##### Excerpted text
Canadian ice hockey player (born 1991)

Daniel Carr (born November 1, 1991) is a Canadian professional ice hockey forward for HC Ajoie of the National League (NL). Originally undrafted by teams in the National Hockey League (NHL), Carr has previously played for the Montreal Canadiens, Vegas Golden Knights, Nashville Predators, and Washington Capitals.

==Playing career==
===Collegiate===
Carr played collegiate hockey with the Union Dutchmen in the ECAC Hockey conference of the National Collegiate Athletic Association (NCAA). In his senior year of 2013–14, Carr's outstanding play was rewarded with a selection to the ECAC Hockey All-Conference First Team.

===Professional===
On April 24, 2014, as an undrafted free agent, Carr signed a two-year entry-level contract with the Montreal Canadiens of the National Hockey League (NHL).

During the 2015–16 season, Carr became one of only a few NHL players to score a goal on the first shot during the first shift of their NHL debut on November 29, 2015, in a game versus the Carolina Hurricanes. He re-signed with the Canadiens on July 1, 2016.
##########
##### Given information
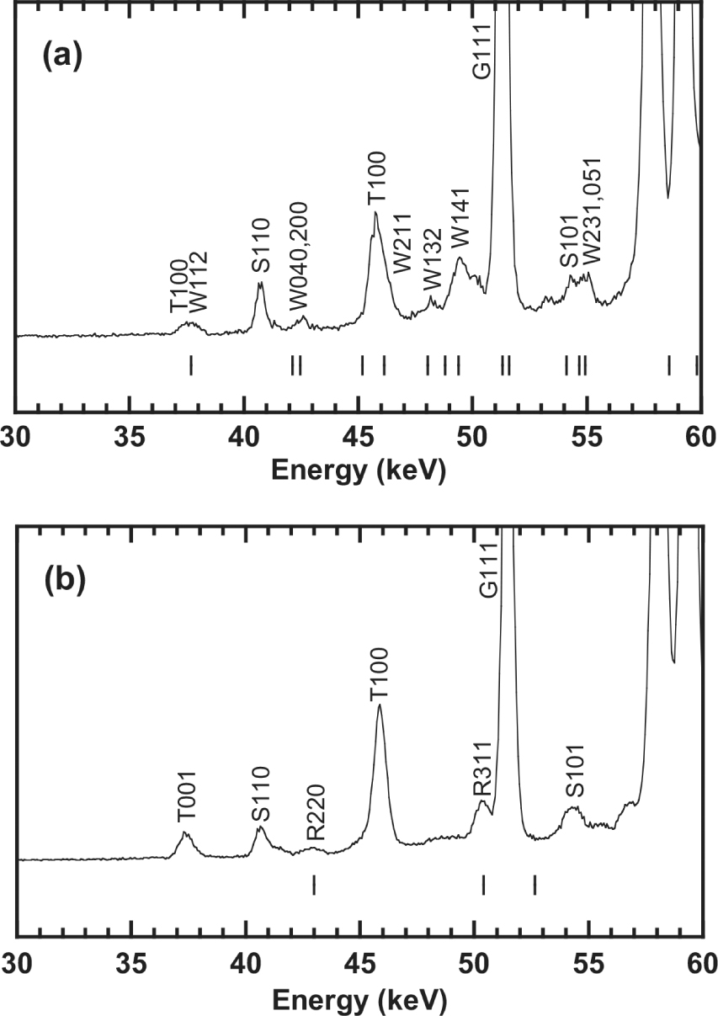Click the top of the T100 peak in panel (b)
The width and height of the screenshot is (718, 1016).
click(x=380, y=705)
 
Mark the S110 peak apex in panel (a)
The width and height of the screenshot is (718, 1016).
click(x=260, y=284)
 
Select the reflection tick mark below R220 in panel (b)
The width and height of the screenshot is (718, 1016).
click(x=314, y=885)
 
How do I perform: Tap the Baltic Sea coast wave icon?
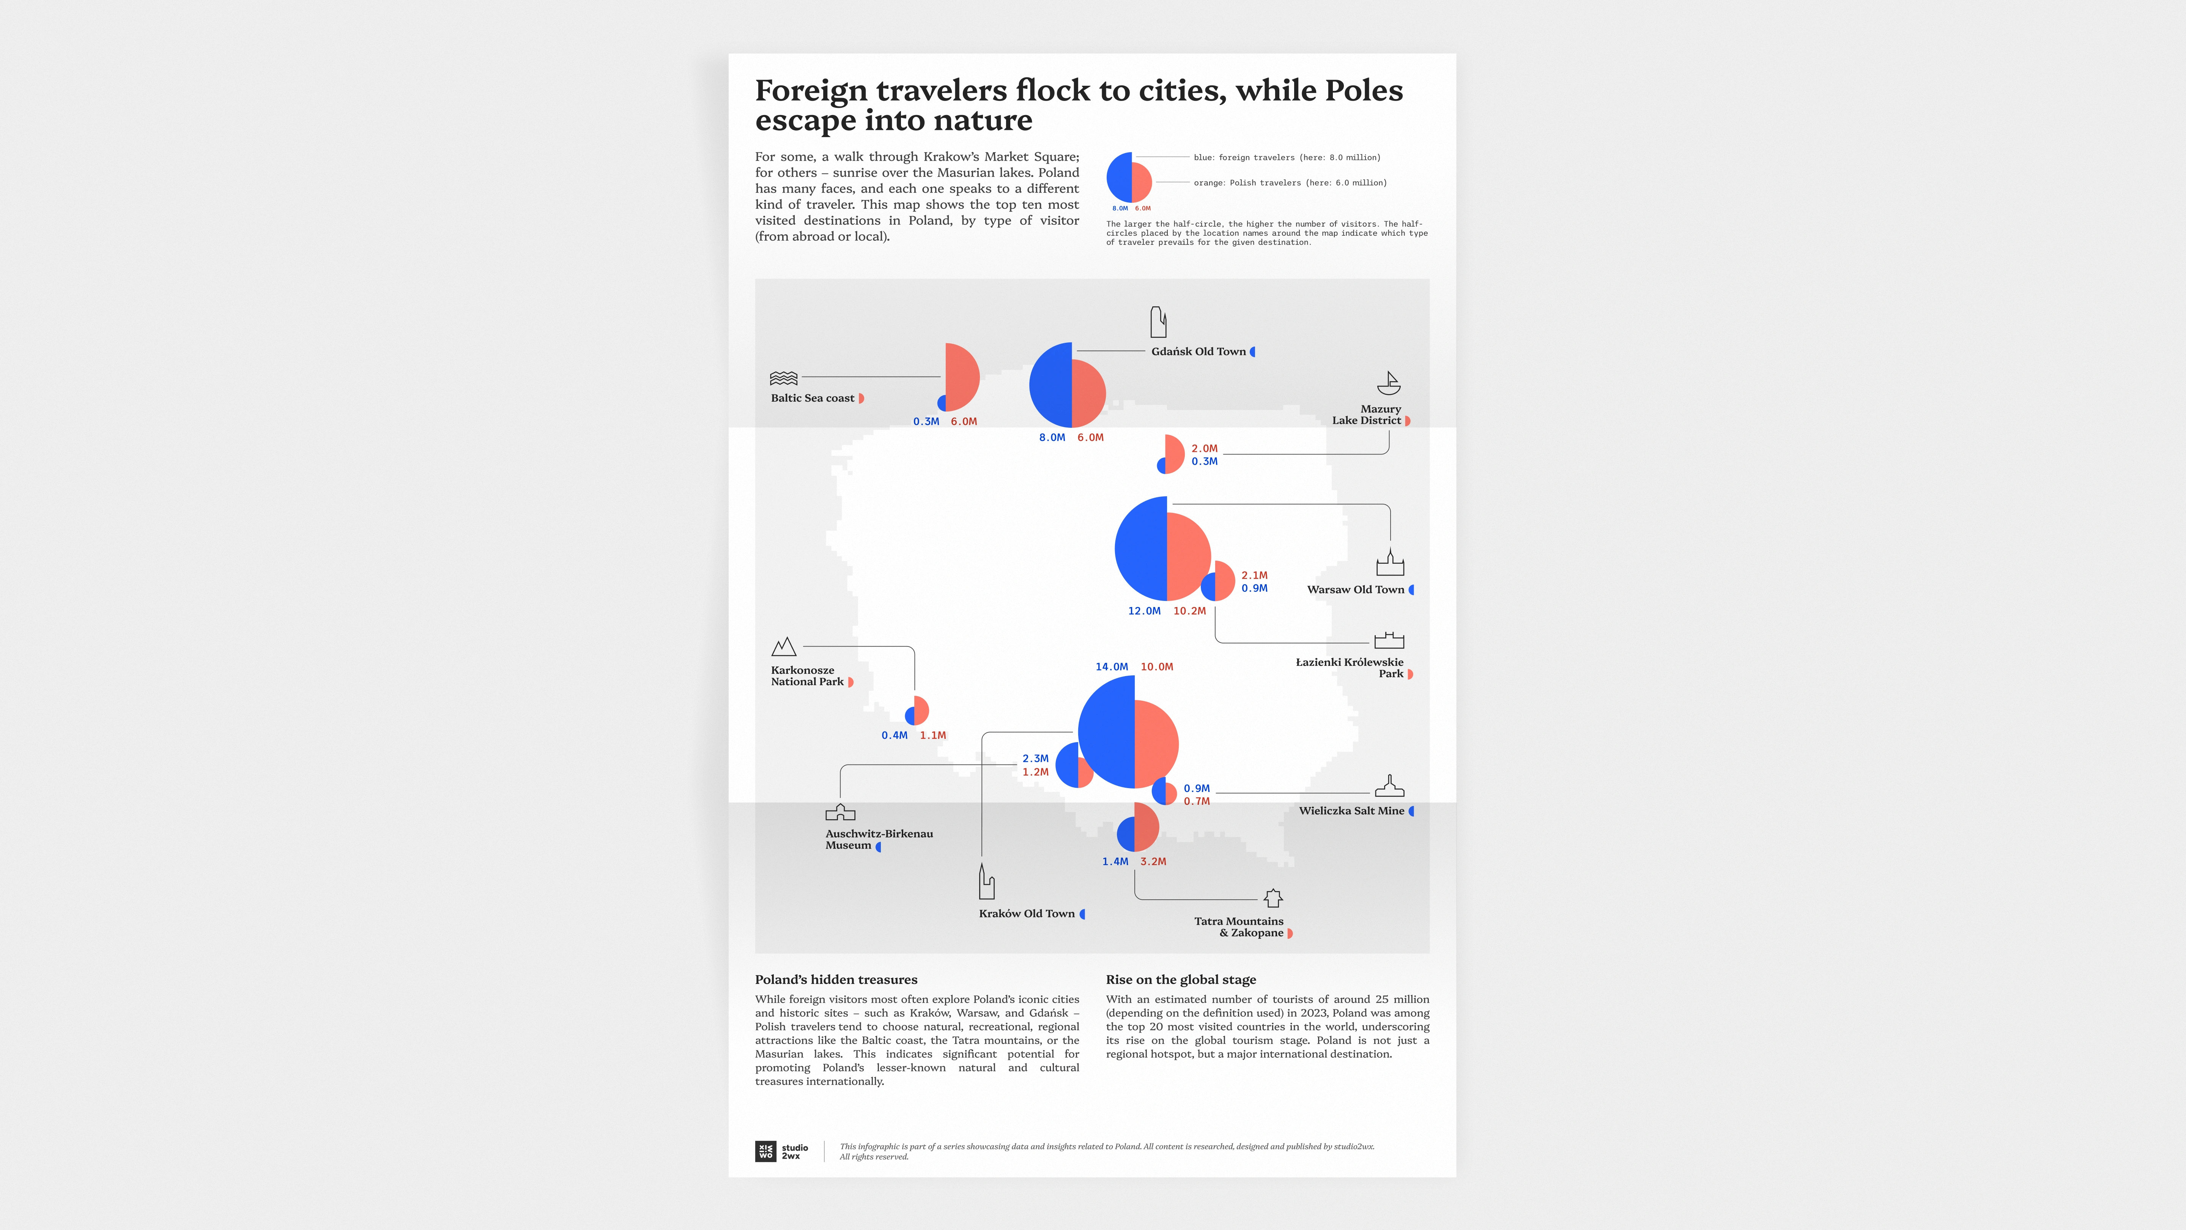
##########
##### Given information
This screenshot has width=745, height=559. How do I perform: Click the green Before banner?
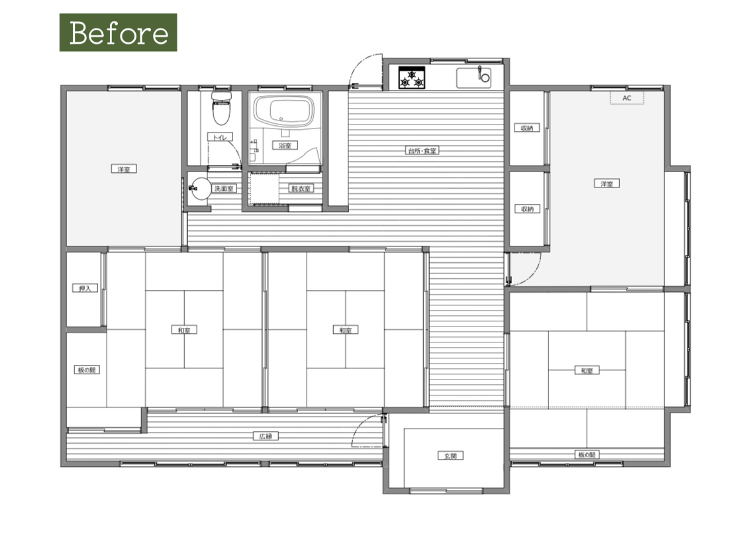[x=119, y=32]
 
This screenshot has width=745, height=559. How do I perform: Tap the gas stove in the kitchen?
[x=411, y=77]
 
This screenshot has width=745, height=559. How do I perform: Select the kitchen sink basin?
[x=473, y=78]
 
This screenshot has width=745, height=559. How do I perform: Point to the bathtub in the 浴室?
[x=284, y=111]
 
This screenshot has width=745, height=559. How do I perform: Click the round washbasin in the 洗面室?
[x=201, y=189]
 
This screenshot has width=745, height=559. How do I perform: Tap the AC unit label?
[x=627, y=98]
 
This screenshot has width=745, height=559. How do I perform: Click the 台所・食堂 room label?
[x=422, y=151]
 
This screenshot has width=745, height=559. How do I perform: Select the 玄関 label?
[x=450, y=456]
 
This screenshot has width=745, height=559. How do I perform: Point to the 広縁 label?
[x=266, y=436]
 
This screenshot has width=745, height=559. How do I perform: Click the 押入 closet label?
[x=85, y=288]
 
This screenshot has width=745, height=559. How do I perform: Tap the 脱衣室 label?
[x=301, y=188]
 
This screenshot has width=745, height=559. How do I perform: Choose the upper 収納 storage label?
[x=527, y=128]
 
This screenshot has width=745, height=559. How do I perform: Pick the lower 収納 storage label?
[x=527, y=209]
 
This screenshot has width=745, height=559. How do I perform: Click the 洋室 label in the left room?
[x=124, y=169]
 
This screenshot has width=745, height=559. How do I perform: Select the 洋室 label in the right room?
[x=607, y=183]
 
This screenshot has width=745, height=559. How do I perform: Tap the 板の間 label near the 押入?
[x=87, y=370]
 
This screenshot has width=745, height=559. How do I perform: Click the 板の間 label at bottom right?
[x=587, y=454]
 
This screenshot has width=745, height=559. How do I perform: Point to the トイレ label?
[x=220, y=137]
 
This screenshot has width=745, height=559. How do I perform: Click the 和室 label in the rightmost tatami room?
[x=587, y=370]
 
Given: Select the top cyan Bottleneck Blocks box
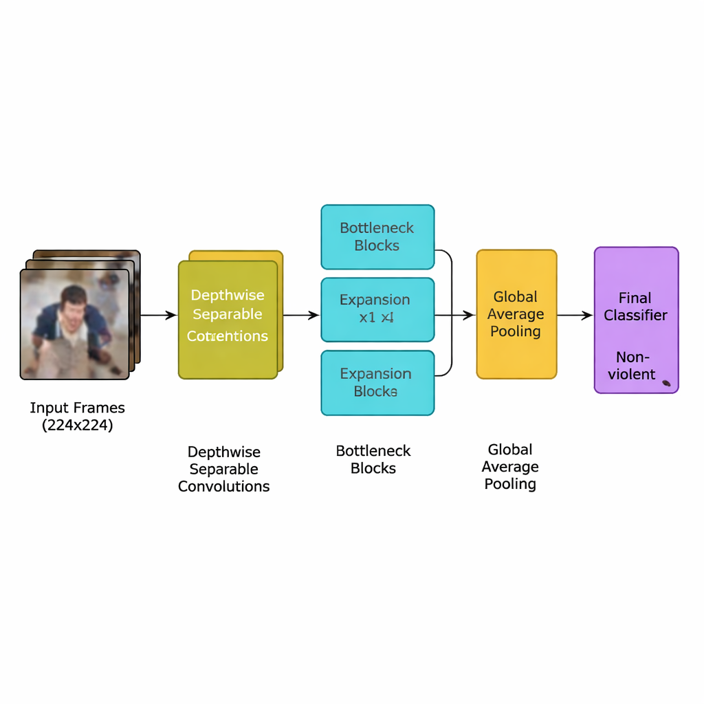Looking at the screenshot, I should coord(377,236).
##########
##### Given information
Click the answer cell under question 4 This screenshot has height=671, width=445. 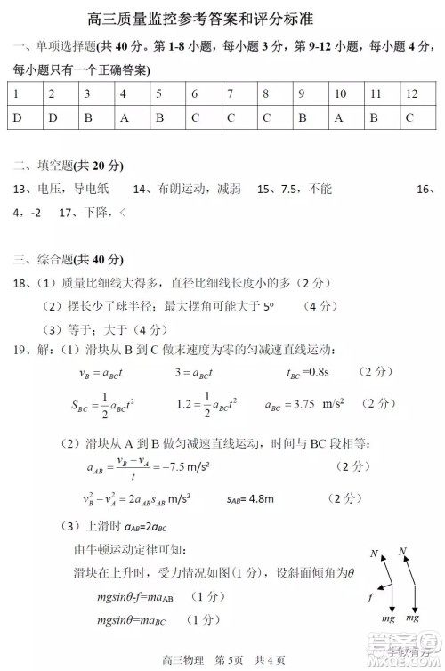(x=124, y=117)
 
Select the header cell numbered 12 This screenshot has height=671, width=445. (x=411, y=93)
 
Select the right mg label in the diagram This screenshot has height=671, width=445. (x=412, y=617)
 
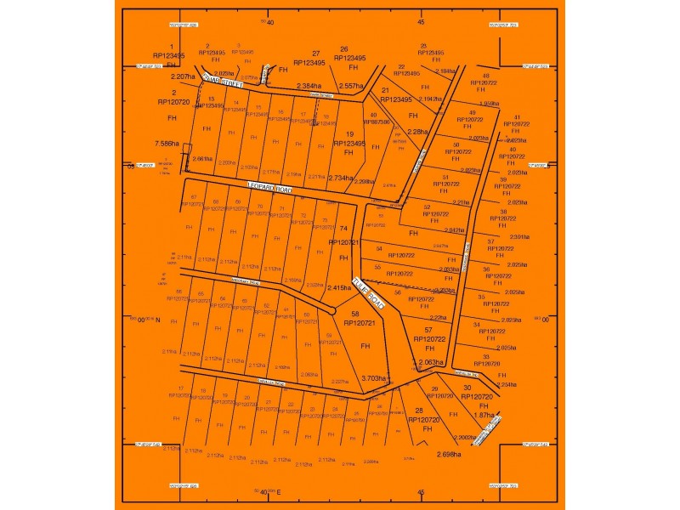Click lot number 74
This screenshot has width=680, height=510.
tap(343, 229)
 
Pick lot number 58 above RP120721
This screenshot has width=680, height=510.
##########
According to the text about Daniel Carr, why was he selected to the ECAC Hockey All-Conference First Team? Answer in one to three sentences. Rely solely on the text about Daniel Carr, not on the items.

§ **Output for this exercise**
Carr was selected to the ECAC Hockey All-Conference First Team as a reward for his outstanding play. This came in his senior year of 2013–14 with the Union Dutchmen.